Part of a series on databases to help in daily reporting.
One important journalistic principle is avoiding conflicts of interest. We usually think about that for journalist avoiding ties that might taint their work. But I think it applies to sources as well –making sure we use independent sources or know their connections to any companies about which they speak. Thus it might be helpful for you to know if any of the doctors you have used , or might use in a story about prescription drugs have been paid by drug companies.
The expenses may be legitimate. Many would argue that doctors have a right to be reimbursed if they lead a seminar, for example, at an event funded by a pharmaceutial company. And such payments don’t mean their interview with you is necessarily tainted. But you’d probably rather know that have a reader, viewer, or listener point it out.

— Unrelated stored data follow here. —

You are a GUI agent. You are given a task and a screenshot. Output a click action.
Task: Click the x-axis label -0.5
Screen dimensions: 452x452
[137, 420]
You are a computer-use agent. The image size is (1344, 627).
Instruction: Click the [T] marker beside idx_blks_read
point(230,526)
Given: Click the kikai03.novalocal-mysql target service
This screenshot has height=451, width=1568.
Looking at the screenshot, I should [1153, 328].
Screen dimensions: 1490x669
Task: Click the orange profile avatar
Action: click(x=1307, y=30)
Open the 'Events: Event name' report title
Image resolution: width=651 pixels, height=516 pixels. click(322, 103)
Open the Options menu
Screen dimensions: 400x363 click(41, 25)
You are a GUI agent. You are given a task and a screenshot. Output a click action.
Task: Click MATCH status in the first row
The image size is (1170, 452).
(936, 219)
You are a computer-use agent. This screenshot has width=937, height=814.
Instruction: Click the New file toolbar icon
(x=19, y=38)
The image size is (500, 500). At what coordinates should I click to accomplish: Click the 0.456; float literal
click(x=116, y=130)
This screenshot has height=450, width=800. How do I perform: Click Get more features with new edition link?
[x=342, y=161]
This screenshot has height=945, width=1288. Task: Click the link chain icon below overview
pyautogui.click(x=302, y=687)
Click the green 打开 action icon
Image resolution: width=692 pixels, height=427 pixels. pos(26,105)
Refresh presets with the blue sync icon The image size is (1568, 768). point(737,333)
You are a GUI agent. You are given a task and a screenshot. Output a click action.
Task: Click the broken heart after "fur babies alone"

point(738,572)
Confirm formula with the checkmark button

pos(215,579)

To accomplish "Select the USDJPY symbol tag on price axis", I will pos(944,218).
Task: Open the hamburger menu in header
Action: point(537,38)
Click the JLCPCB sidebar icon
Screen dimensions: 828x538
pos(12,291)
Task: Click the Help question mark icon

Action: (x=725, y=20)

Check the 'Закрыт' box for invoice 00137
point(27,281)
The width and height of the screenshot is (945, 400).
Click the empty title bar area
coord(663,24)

Pro Publica took all the information it could find from drug companies about their payments to doctors, cleaned and standardized the data and published it as a searchable database, Dollars for Docs. It was not an easy task. But its database is easy to use.
Be sure to read the “about the data” section on the ProPublica site so you understand that database’s sources, coverage and classification system.
Some of the drug companies provided the information as the result of legal settlements with the feds. Pro Publica reports that the federal government will require all drug companies to do so beginning next year, and will put the information on a searchable databases for consumers. Until then, check out the Dollars for Docs.